Il est toujours à la fois réjouissant et un peu regrettable d'assister à un bonne représentation du répertoire lyrique français à l'étranger. Réjouissant, car cela constitue évidemment un hommage au rayonnement des compositeurs français et au caractère international de leur génie musical. Regrettable, car on ne peut s'empêcher de constater que les salles lyriques françaises limitent trop souvent leur programmation aux poncifs du XIXème siècle, de préférence italiens, alors que le répertoire national et européen regorge d’œuvres de grande qualité mais rarement données, voire proprement oubliées. Ce constat un peu abrupt rappelé, ne boudons pas notre plaisir. Car cette excellente production de Pygmalion (qui englobe un programme un peu plus large, comme nous allons le voir plus loin) a su ravir nos yeux et nos oreilles dans la salle du Tiroler Landestheater, le théâtre de la ville d'Innsbruck, dans le cadre du festival 2017. Précisons d’emblée que l'inspiration française y était bien présente, puisqu'elle a été montée avec l'appui du Centre de Musique Baroque de Versailles (CMBV). Rappelons aussi qu'elle avait déjà été présentée en juin 2016 au festival Sans souci de Postdam (Musik Festspiele Potsdam Sanssouci), où elle avait reçu un excellent accueil.
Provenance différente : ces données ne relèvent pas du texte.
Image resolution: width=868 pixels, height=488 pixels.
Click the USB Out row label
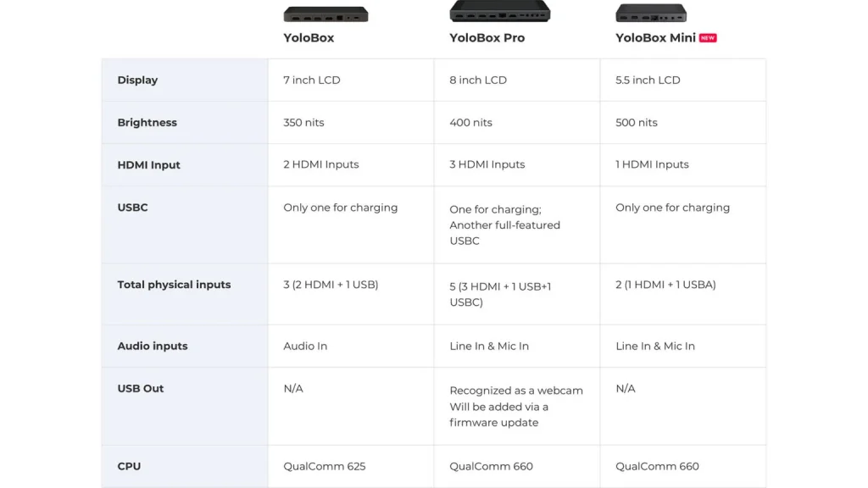140,388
Soulignons tout d'abord le soin apporté à l'élaboration du programme, assemblage savant et bienvenu de pièces de compositeurs différents (Rameau, Clérambault, Rebel) mais à peu près contemporains, qui nous renvoient à la première moitié du XVIIIème siècle. L'ouverture des Fêtes d'Hébé (1739) fournit à propos la consistance d'une véritable œuvre lyrique à la cantate de Clérambault qui suit, La Muse de l'Opéra ou Les Caractères lyriques. En vérité, cette cantate constitue une sorte d'opéra miniature, qui évoque plusieurs situations fréquemment rencontrées dans les œuvres lyriques baroques : la tempête, le sommeil, la scène des enfers... Dans sa biographie très documentée de Colin de Blamont, Benoît Dratwicki, directeur artistique du CMBV, a décrit amplement combien les contemporains étaient friands d'extraits lyriques en version de concert, autant prisées dans les salons que les représentations scéniques données parcimonieusement à la Cour (voir notre chronique : La Musique à la cour de Louis XV). Cet habile programme nous renvoie donc non seulement vers l'univers musical de son époque mais aussi vers une manière d'apprécier l'art lyrique assez éloignée de celle de notre époque. Ces considérations sont reprises dans un article didactique du même auteur, traduit en allemand, qui accompagne le programme. Et pour nous permettre d'apprécier pleinement cette perception, pour la rendre plus accessible au public contemporain, la production transforme cette cantate en un ballet héroïque, qui était le grand genre de cette période, version miniature : vêtue d'un costume baroque flamboyant avec casque et plumes, la Muse de l'Opéra surgit d'un décor de théâtre, entourée de danseurs qui l’accompagneront tout au long de son monologue. De même la symphonie chorégraphique Terpsichore (au nom suffisamment allusif, puisque Terpsichore est la muse de la Danse) de Jean-Féry Rebel est illustrée avec brio par les six danseurs de la compagnie Les Cavatines, parés de longs habits rouges du plus bel effet à l’œil. Elle constitue un intermède savoureux et approprié avant l'arrivée du Pygmalion. Ce dernier bénéficie d'une mise en scène animée par de subtils décalages entre des éléments incontournables de la scène baroque (le temple grec, les perspectives latérales) et l'irruption d'éléments modernes (le costume « vamp » de Céphise, manteau rouge et bottes noires, les habits masculins contemporains), et rythmée par les indispensables ballets.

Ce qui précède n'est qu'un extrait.